PASSAGE TO READ
<<<<
Bill Ackman of Pershing Square Capital Management and Andreas Halvorsen of Viking Global Investors are two billionaires worth following for investment ideas. They are entrusted with billions in assets to manage for clients, and that reflects a career of making smart investment choices.

Alphabet (GOOG -0.26%) (GOOGL -0.25%) and Salesforce (CRM -0.23%) are two stocks these firms held in the second quarter. Both companies have solid growth prospects due to their investment in artificial intelligence (AI). If you have $500 to invest after paying expenses or any debt, you can easily afford one share of each stock. Here's why these are solid choices to invest in AI right now.

1. Alphabet

Bill Ackman's Pershing Square has held a position in Google parent Alphabet since the first quarter of 2023. The stock was trading at a cheaper valuation when the firm originally bought the shares, but relative to the company's solid growth prospects in the AI era, the shares still offer attractive upside.

Alphabet has a lot of irons in the fire, including Google Cloud and its Waymo self-driving car unit, but online advertising is Google's main source of revenue, and it's growing at a nice rate.

Revenue grew 15% year over year in the third quarter to $88 billion, driven mostly by growth in Google Search, subscriptions, devices, and YouTube ads. New search features like AI Overviews are creating more ways for people to search. This is increasing user engagement and could benefit Google's ad revenue over the long term.

Google's investments in AI, such as its Gemini AI models, are making the company's products more useful for people and improving the company's growth prospects. This is most evident with Google Cloud, where revenue grew 35% over the year-ago quarter. Google Cloud offers tools that help companies build generative AI applications -- a segment of the AI market that is expected to grow substantially in the coming years.

While Pershing Square sold some shares in the second quarter, I believe it's still one of the most undervalued large-cap tech stocks. The shares trade at a forward price-to-earnings ratio (P/E) of 22, which looks very attractive against consensus estimates forecasting Alphabet's earnings to grow at a compound annual rate of 16%.
>>>>
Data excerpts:
<<<<
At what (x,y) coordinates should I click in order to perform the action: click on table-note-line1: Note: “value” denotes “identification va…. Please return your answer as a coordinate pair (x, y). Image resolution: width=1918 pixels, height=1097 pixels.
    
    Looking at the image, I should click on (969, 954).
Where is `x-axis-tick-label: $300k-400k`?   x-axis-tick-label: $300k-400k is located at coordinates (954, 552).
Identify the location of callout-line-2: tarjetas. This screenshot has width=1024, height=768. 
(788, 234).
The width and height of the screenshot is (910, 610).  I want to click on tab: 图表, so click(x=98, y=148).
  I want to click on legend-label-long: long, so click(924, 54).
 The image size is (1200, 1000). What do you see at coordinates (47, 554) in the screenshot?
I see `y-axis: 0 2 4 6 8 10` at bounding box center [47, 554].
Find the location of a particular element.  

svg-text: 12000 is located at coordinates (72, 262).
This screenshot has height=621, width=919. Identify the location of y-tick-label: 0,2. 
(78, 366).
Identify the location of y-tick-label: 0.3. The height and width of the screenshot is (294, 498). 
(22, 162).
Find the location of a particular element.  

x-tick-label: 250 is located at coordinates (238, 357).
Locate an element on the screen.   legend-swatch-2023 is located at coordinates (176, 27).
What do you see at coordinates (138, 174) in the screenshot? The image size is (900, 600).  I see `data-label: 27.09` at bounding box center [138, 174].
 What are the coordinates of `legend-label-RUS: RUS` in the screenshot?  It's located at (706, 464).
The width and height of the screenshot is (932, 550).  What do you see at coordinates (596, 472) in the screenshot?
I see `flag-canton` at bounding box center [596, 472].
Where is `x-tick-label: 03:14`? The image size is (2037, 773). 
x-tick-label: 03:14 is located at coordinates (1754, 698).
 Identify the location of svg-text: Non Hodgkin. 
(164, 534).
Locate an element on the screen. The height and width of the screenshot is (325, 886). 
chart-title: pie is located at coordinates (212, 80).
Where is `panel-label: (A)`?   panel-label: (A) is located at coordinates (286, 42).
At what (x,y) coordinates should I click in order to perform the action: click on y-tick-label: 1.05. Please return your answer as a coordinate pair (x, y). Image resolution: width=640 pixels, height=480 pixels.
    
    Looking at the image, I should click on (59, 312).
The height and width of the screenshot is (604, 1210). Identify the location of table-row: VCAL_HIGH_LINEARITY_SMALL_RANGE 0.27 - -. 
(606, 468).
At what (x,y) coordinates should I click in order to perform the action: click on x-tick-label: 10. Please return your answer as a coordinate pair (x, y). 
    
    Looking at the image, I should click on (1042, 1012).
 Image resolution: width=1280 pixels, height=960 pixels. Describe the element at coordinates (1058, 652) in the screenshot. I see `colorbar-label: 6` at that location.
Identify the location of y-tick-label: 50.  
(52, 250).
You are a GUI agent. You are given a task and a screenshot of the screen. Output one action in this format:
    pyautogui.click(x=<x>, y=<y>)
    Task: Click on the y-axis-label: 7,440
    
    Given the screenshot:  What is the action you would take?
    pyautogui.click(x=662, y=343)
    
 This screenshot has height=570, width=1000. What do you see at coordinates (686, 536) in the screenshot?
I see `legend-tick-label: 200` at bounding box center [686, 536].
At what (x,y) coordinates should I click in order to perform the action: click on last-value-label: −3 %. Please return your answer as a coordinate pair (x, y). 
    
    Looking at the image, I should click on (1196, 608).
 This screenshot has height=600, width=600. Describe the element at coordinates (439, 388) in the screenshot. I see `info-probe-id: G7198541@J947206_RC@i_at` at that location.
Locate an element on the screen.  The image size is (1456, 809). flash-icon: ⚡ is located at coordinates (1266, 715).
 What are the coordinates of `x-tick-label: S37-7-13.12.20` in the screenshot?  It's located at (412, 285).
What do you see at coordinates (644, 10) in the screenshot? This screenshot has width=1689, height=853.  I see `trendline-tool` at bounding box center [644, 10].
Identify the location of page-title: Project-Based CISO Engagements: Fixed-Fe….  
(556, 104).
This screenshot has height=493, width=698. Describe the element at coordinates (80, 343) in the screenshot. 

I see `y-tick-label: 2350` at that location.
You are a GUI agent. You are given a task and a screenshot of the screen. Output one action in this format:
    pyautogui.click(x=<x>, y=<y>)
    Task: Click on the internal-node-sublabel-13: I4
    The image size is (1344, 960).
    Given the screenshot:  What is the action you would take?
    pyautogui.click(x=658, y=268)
>>>>
WHAT TO DO
**A.** Render this sentence from the article on Alphabet and Salesforce stock into Spanish: "Revenue grew 15% year over year in the third quarter to $88 billion, driven mostly by growth in Google Search, subscriptions, devices, and YouTube ads."
**B.** Carry on writing the article on Alphabet and Salesforce stock, beginning right after its final sentence.
The material placed after the article was taken from a separate source.

EXPECTED RESPONSES
**A.** Los ingresos crecieron un 15 % interanual en el tercer trimestre, hasta 88.000 millones de dólares, impulsados principalmente por el crecimiento de Google Search, las suscripciones, los dispositivos y los anuncios de YouTube.

**B.**
2. Salesforce

Viking Global holds a diversified portfolio of dozens of stocks, and one of its new buys in the second quarter was Dow Jones member Salesforce. Shares of the customer relationship management (CRM) software provider are up 18% year to date at the time of this writing.

Salesforce software helps a company's employees get things done faster, including chasing sales leads, marketing, customer service, and more. The company consistently posted top-line growth of over 20% annually until macroeconomic headwinds in 2022 caused growth to slow across the enterprise software market.

It hasn't been the same high-growth company the last few years. Revenue increased just 8% year over year in the second quarter, but as the company incorporates AI across its software, it could see improving growth.

The appeal for businesses is improved employee productivity, which seems to be an ideal opportunity for the leading CRM provider. Salesforce has invested heavily in the technology, including Agentforce, an AI-powered assistant that can automate tasks and retrieve information.

Despite the stock's recent run, the valuation still looks compelling. The shares trade at a forward P/E of 31, which seems reasonable relative to growth expectations. Analysts forecast the company's earnings to grow at an annualized rate of 16% over the long term, which is enough to potentially double the share price in five years assuming the stock continues to trade at the same valuation.

There is a lot of opportunity for growth in the CRM market, which is expected to reach a value of $145 billion by 2029, according to Statista. Salesforce has a lot of upside in this market with only $36 billion in trailing revenue. The shares are a great buy-and-hold investment.